Nachtrag: Mir war nicht klar, wie absurd die Auswirkungen des § 86a StGB in Deutschland sind: Bundesgerichtshof: Isoliertes Verwenden eines stilisierten Keltenkreuzes grundsätzlich strafbar. (Nebenbei: Welchen Teil von § 86 (3) haben die beim BGH nicht verstanden?) Stellen wir uns als fiktives Beispiel vor, eine radikal-jüdische Terrororganisation, die den Davidsstern (vgl. auch Microsoft) als ihr Emblem benutzt, verübt Anschläge in Deutschland und wird daraufhin für verfassungsfeindlich erklärt. Dann würde nach geltender Rechtslage der Davidsstern in Deutschland zu einem verbotenen Symbol. Alternativ könnten wir für das Gedankenexperiment auch die Lord’s Resistance Army im Namen des Christentums Anschläge verüben lassen, wodurch dann das Kreuz zum verbotenen Symbol würde.
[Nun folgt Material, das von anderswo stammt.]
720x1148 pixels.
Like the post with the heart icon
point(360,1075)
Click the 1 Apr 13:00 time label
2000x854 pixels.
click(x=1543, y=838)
Gibt es eigentlich einen vergleichbaren Paragraphen im Strafrecht irgendeines anderen demokratischen Staates?
Über die Keltenkreuze hatte ich hier in einem Nachtrag zu Wenn der Islam nicht zu Europa gehört, dann auch nicht das Christentum geschrieben, und sie kommen auch prominent in Rüder Sünners Film “Magisches Irland” vor:
Nebenbei bemerkt, der Wikipedia-Artikel Rechtsextreme Symbole und Zeichen ist ja so was von verboten…
Weiterer Nachtrag: Bundesrichter Thomas Fischer schreibt in seiner Zeit-Kolumne unter der Überschrift Barbaren:
Auch mit der Legende vom magischen Buch wurde nach 1945 die Verantwortung für die Völkermorde von den neu durchstartenden Eliten auf einen kleinen Kreis von “Verführern” abgewälzt. Seither lebt auch das Strafgesetzbuch mit dem Verbot von “Symbolen” – zum Beispiel des Fotos (!) vom “Führer” oder des bescheuerten “Horst-Wessel-Liedes” (“Wildschütz-Jennerwein”-Melodie). Und auch mit dem Verbot von Gedanken – sehr zur Freude der zwangsneurotischen “Geheimzeichen”-Fetischisten aus dem rechtsradikalen Lager, die sich in unendlichen Schleifen damit aufhalten, sogenannte “Tabus” mittels “knapp-daneben”-Wortklauberei auszureizen.
Und weiter:
Dass man Gedanken durch Verbote nicht aus der Welt schafft, ist eine Freiheitsbotschaft, die auch die deutsche Gesellschaft und die deutsche Politik nicht müde werden hinauszuposaunen. Dass wöchentliche Demonstrationen von Faschisten in SA-Uniform unter Hakenkreuz-Fahnen in unseren Großstädten nicht tolerabel wären, scheint mir aber ebenfalls evident. Also muss man die Organisationsgefahr von der bloßen “Gedanken-Gefahr” trennen, damit eine freiheitliche Demokratie nicht an der Verteidigung ihrer selbst erstickt. Das wird leider gerade in Deutschland notorisch übersehen: Hier herrscht eine gelegentlich bedrückende Forderung zum “durchschnittlichen” Denken, die herrührt aus der Angst, der Borniertheit und dem Mangel an Vertrauen in die Stärke der demokratischen Grundsätze.
Dem schliesse ich mich vollumfänglich an. Leider, leider.
Und noch ein Nachtrag: Neulich habe ich ein sehr treffendes chinesisches Sprichwort gelesen:
Meinungen sind wie Nägel – je fester man darauf einschlägt, um so tiefer dringen sie ein.
Nachtrag, für den ich noch mal aus dem Bett aufgestanden bin: In diesem Paragraphen des deutschen Strafrechts steckt magisches Denken, denn er gibt einzelnen Symbolen die Macht, Menschen zu Staatsfeinden zu machen (siehe auch Fischers “Legende vom magischen Buch”).